→ Source
================
That's the great thing about unittests, and the reason why I write unittests. I work on a fairly complex code base and every now and then there's a new feature requested. Implementing features involves several to dozen of modules to be changed, and there's no way that I could guarantee that feature implementation didn't change behaviour of the existing code. I both hate and love when I `make` compiles and unittest fails.

>  But you'll realize that soon enough anyway.

This is not good enough for me. Sometimes "soon enough" means week or two before somebody actually notice the bug in the implementation (again, very complex project that's simply not hand-testable), and that's definitively not soon enough keeping in mind amount of $$$ that you wasted into air.
================
→ Set tasks
a – Print the lines of the records exactly as they appear, starting with the line that contains "The image size" and going on through the end of the records. Leave the pictures out of your answer.
b – Write the next part of the post about unit tests, picking up right after its final sentence.
================
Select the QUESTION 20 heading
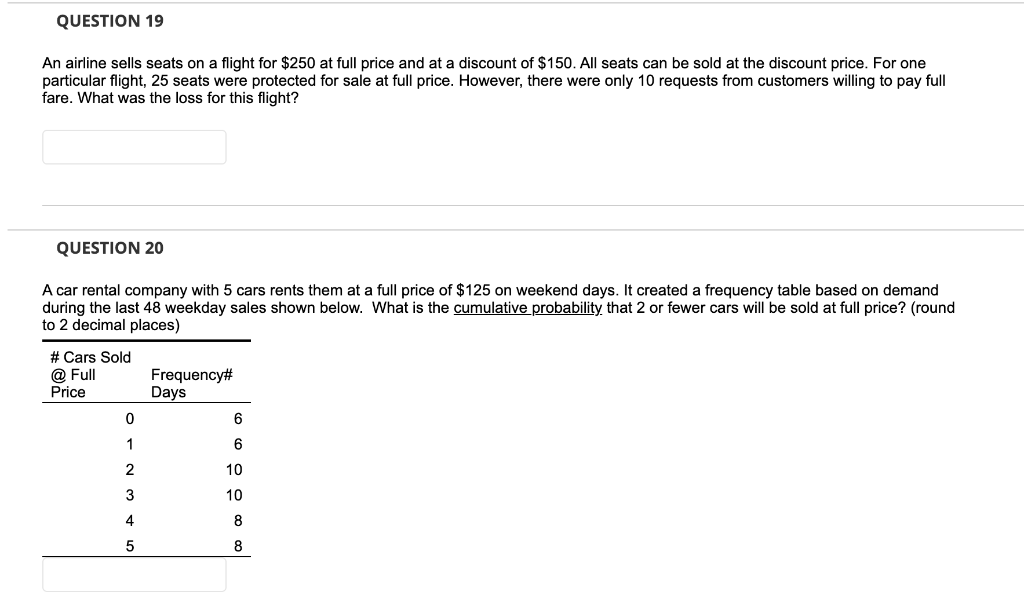Screen dimensions: 1024x603 coord(106,248)
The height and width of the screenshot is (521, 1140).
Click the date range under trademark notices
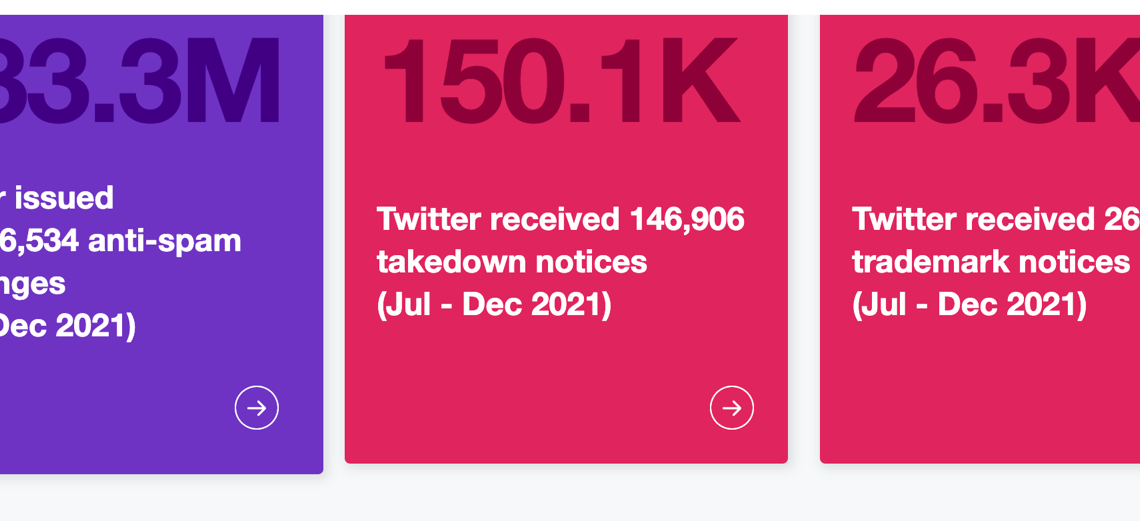969,306
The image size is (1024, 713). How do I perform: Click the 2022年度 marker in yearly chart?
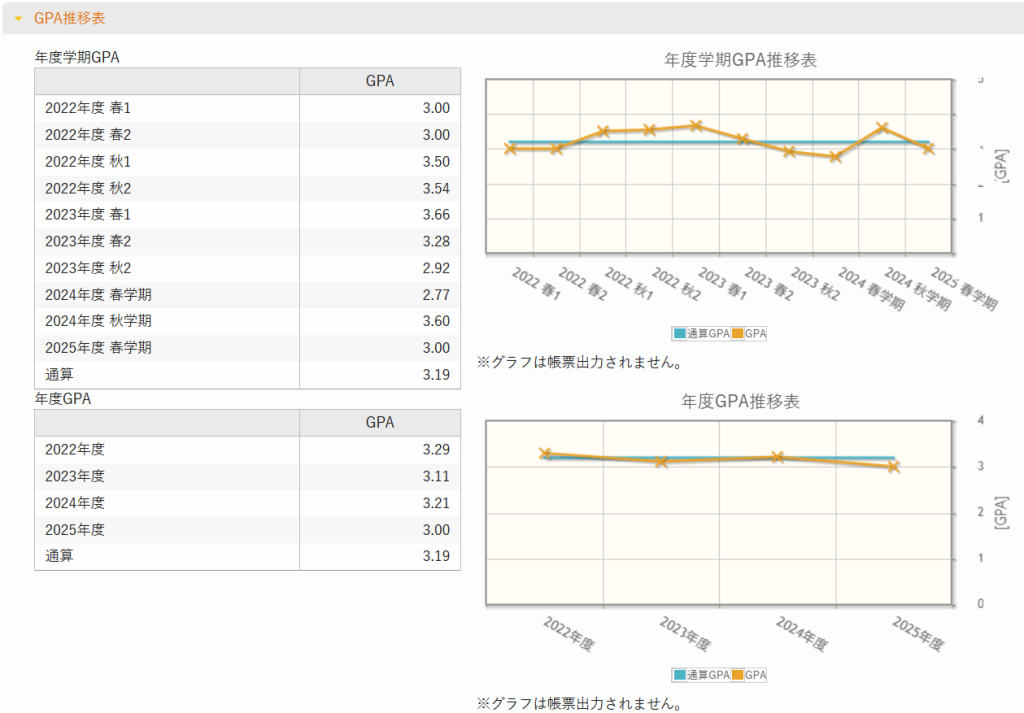coord(545,453)
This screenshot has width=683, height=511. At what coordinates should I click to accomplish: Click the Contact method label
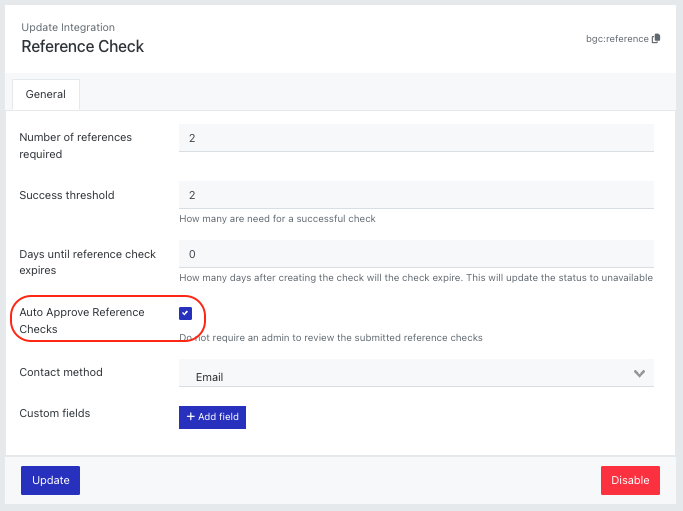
================
→ Answers to the exercises
a –
The image size is (1024, 713). How do I perform: Click the 2022年度 marker in yearly chart?
coord(545,453)
This screenshot has width=683, height=511. At what coordinates should I click to accomplish: Click the Contact method label

b –
On Friday, 5 December 2014 at 11:53:11 UTC, Chris wrote:
> On Friday, 5 December 2014 at 09:27:16 UTC, Paulo  Pinto wrote:
>> On Friday, 5 December 2014 at 02:25:20 UTC, Walter Bright wrote:
>>> On 12/4/2014 5:32 PM, ketmar via Digitalmars-d wrote:
>>>>> http://www.teamten.com/lawrence/writings/java-for-everything.html
>>>> i didn't read the article, but i bet that this is just another article
>>>> about his language of preference and how any other language he tried
>>>> doesn't have X or Y or Z. and those X, Y and Z are something like "not
>>>> being on market for long enough", "vendor ACME didn't ported ACMElib to
>>>> it", "out staff is trained in G but not in M" and so on. boring.
>>>>
>>>
>>> From the article:
>>>
>>> "Most importantly, the kinds of bugs that people introduce most often aren’t the kind of bugs that unit tests catch. With few exceptions (such as parsers), unit tests are a waste of time."
>>>
>>> Not my experience with unittests, repeated over decades and with different languages. Unit tests are a huge win, even with statically typed languages.
>>
>> Yes, but they cannot test everything. GUI code is specially ugly as it requires UI automation tooling.
>>
>> They do exist, but only enterprise customers are willing to pay for it.
>>
>> This is why WPF has UI automation built-in.
>>
>> The biggest problem with unit tests are managers that want to see shiny reports, like those produced by tools like Sonar.
>>
>> Teams than spend ridiculous amount of time writing superfluous unit tests just to match milestone targets.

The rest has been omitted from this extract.